● **TRECHO DA PÁGINA**
Assim, o legislador permite que, em
circunstâncias excepcionais, o acusado de cometer um crime fique na prisão antes da definição a respeito de
sua inocência. Para tanto, a liberdade
do acusado deve representar um perigo concreto para a sociedade ou para
o processo. Prende-se cautelarmente,
por exemplo, uma pessoa que, solta,
provavelmente irá reincidir na conduta criminosa ou ameaçar uma testemunha, colocando em risco o processo. A liberdade, antes da sentença
final, é regra, podendo ser afastada
com base em fatos concretos.
Essa explicação mostra-se necessária, até para que se entenda o motivo
pelo qual nossos tribunais, reiteradamente, soltam acusados presos provisoriamente: geralmente não há motivo concreto que justifique a exceção.
Cabe esclarecer que a prisão especial é de natureza cautelar, ou seja,
aplica-se tão-somente a acusados.
Trata-se de instituto consagrado desde 1937, sendo que já em 1841 o legislador recomendava a segregação dos
presos antes da culpa formada e a
classificação deles "por sexos, idades,
moralidade e condições". Como dizia
Assis Toledo, "é tradição do direito
brasileiro e tem sua justificativa e razão de ser nos direitos e garantias
fundamentais da pessoa humana".
Costuma-se dizer que tal prisão
consagra um privilégio descabido e
que afronta a disposição constitucional, segundo a qual todos são iguais
perante a lei.
É verdade que todos são iguais, mas
também é certo que mesmo os iguais
têm históricos de vida diversos, máxime em função de seus caminhos profissionais, o que justifica o direito à
distinção. Possuem esse direito magistrados, promotores, advogados,
professores, policiais, dentre outros.

● **DADOS EXIBIDOS**
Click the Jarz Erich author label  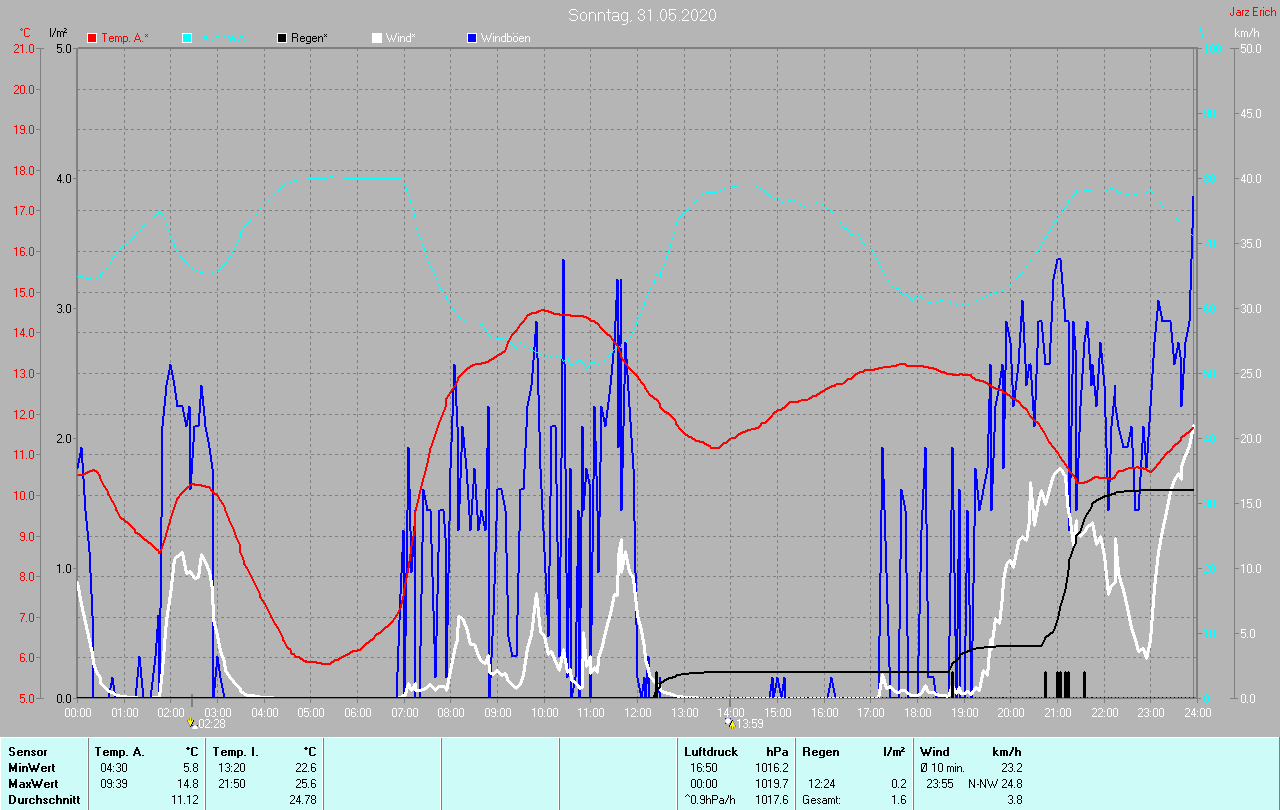click(x=1252, y=13)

● **FAÇA ISTO**
Dê continuidade ao texto sobre a prisão especial, começando logo após a última frase apresentada.

● **RESPOSTA**
Ou será razoável que um juiz, antes de
ser condenado definitivamente, seja
obrigado a conviver com criminosos
eventualmente por ele condenados?
Critica-se, ainda, o fenômeno por
ser ele exclusivamente brasileiro. Esquecem-se, os que se valem dessa tese, que também são excepcionais as
condições do cruel sistema carcerário
brasileiro: inúmeros presos numa
mesma cela, em condições insalubres, com revezamento para dormir
por falta de espaço, descumprindo todos os mandamentos contidos na lei
de execução penal.
Em tempos de operações espetaculares, esse debate retorna, diante da
indisfarçável vontade de aplicar a
presunção de culpa, antes mesmo de
começar o processo, já que os presos
são filmados e fotografados com algemas, como se todos fossem facínoras
e culpados.
Lembre-se que a prisão especial
não é tão especial assim. Hoje, no Brasil, cinge-se a um "local distinto da
prisão comum". Não temos locais distintos; trata-se, pois, de cela separada
dos demais presos, mas sempre em
condições insalubres e desumanas.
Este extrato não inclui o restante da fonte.